In her logs for the Social Turkers project, McCarthy writes that the monitors got her to leave her comfort zone and didn't restrict her so much as they made her "aware of how many limitations I normally have."
Being bossed around by unseen assistants isn't so bad, it seems.
"[O]once I let go of the control I thought I needed, many of the cues from the workers pushed me to step outside my own normal boundaries and allowed me to interact and connect with people in ways I hadn't dared myself to explore before," McCarthy wrote in an email to The Huffington Post. "Also in doing this experiment, I refrained from filtering my dates or going in [with] preconceptions. I left the direction of the date up to the workers, and this often created moments that were completely unexpected and freeing."

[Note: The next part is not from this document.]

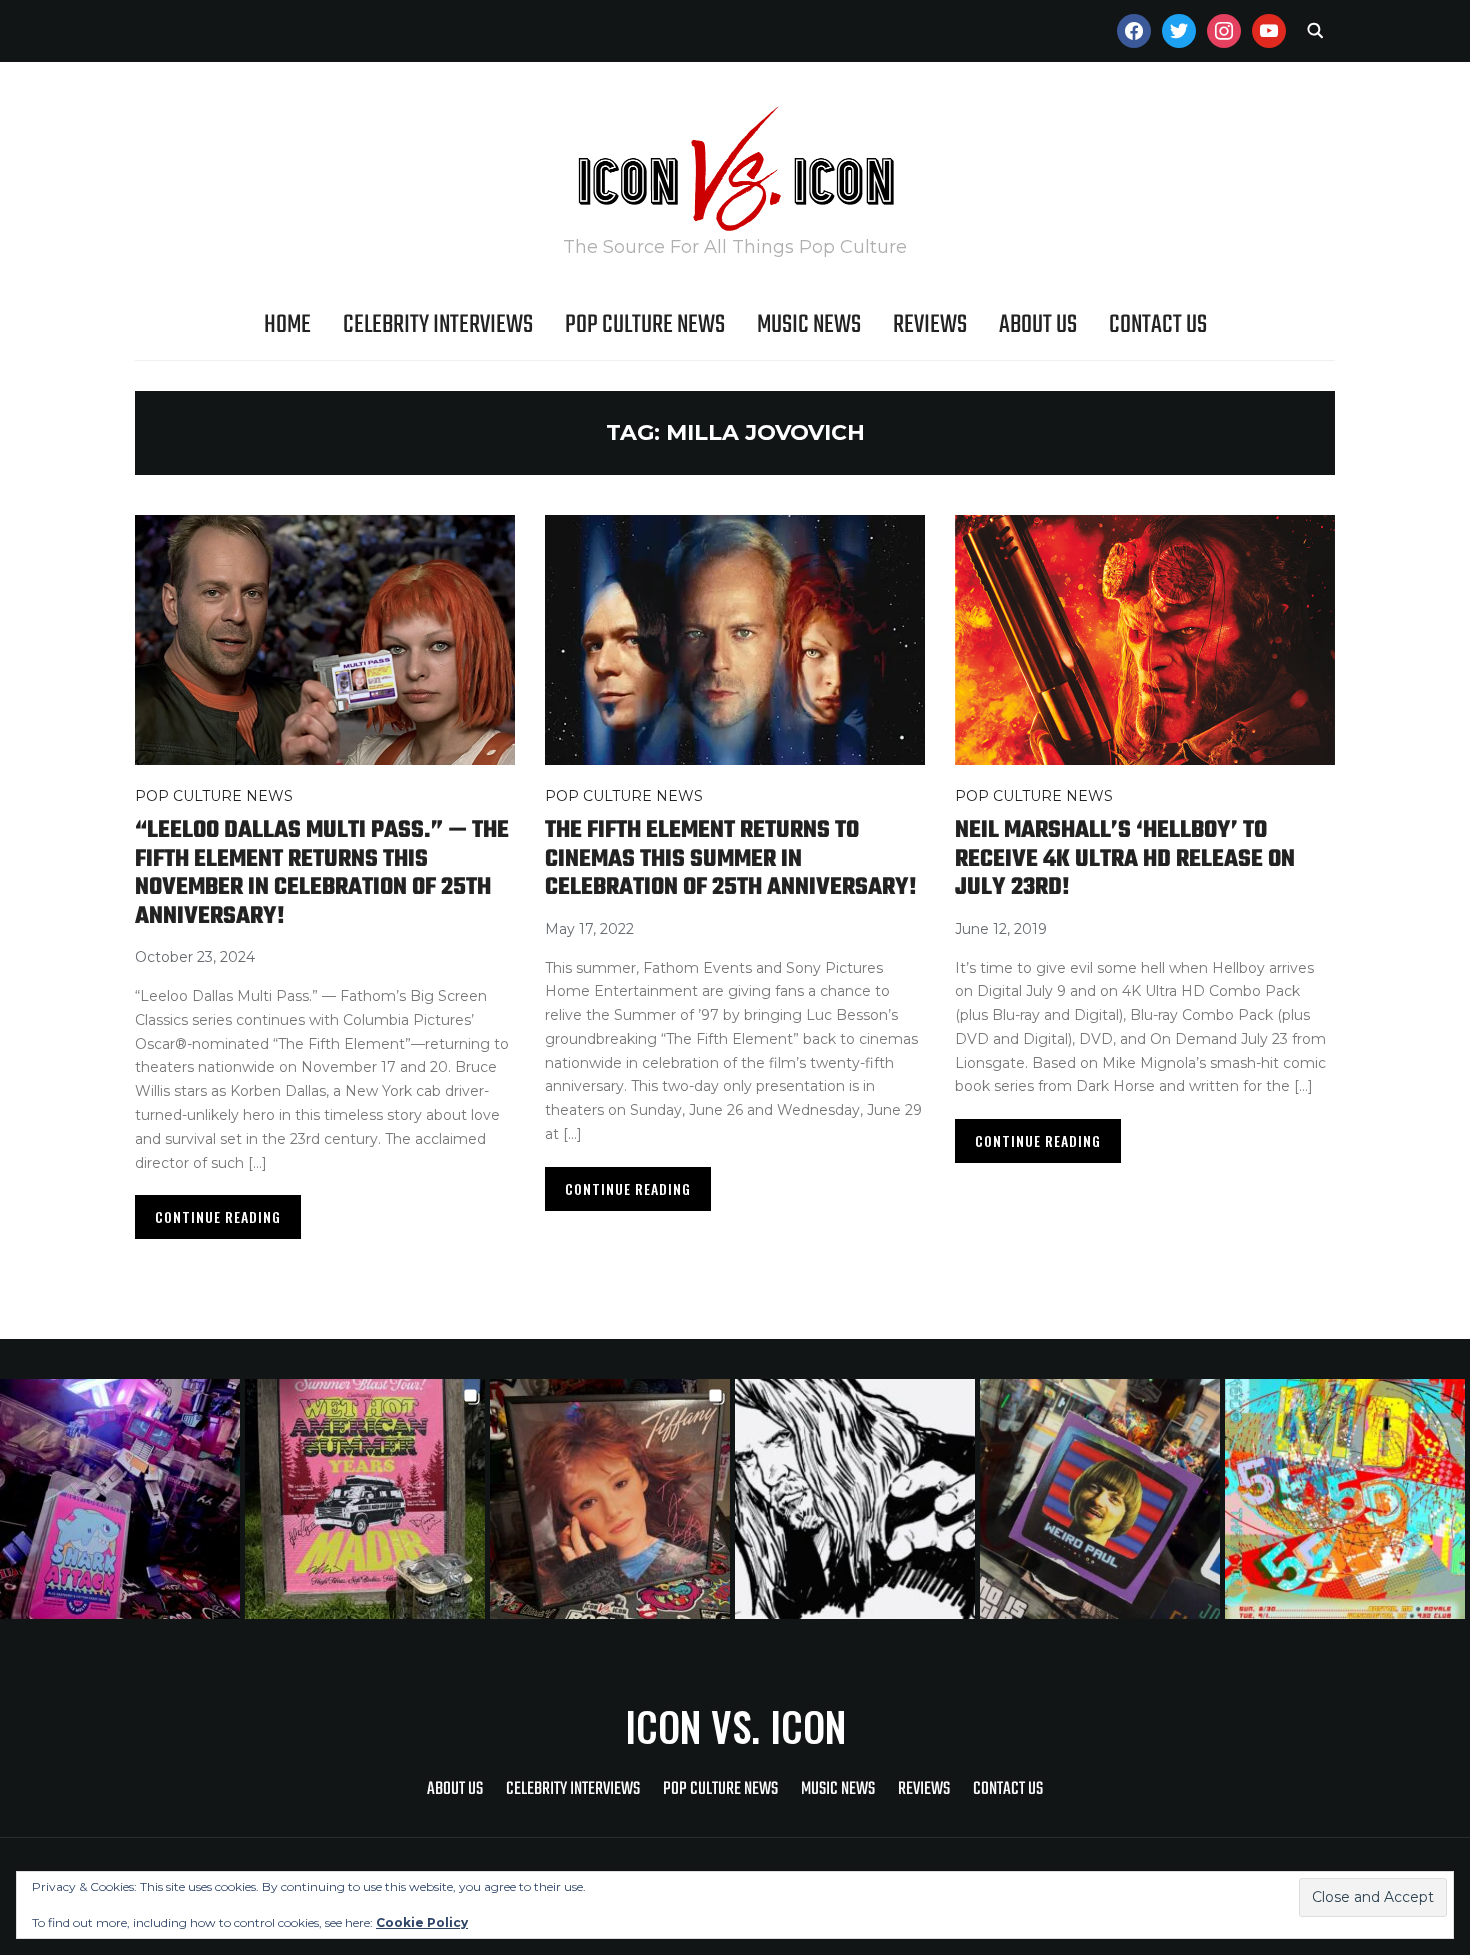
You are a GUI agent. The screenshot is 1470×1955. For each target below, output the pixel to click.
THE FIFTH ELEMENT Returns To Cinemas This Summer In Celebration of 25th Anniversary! (731, 859)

McCarthy also quickly started to depend on and even take comfort in her unseen guides.
"For me, the gaze of the workers seems to provide company and comfort," McCarthy noted in a blog post. During the course of a particularly awkward date, during which advice from the Mechanical Turk volunteers was more sparse than usual, she observed, "I suddenly feel very alone ... I hadn't realized how much I had begun to rely on this system for a sense of security and as a guide for my actions and words."
But while McCarthy got her cues from humans, a source of "artificial artificial intelligence," in her words, most of us are so far hearing from just artificial intelligence -- full stop. Can software provide the same comfort or solace? Will we ever trust it as much, or find it as friendly? A recent survey found that 57 percent of cellphone users felt a personal connection with their virtual assistants.
McCarthy speculates she would have felt less comfortable and more alone if she'd been guided by artificial intelligence instead of artificial artificial intelligence.
"I originally thought about this project in terms of writing software, but realized leveraging this existing [Mechanical Turk] system with real people might be even more interesting and accurate," McCarthy wrote in an email. "Knowing the directions sent to me came from people made me feel less like a robot and more like a networked human, connected to a community of objective observers."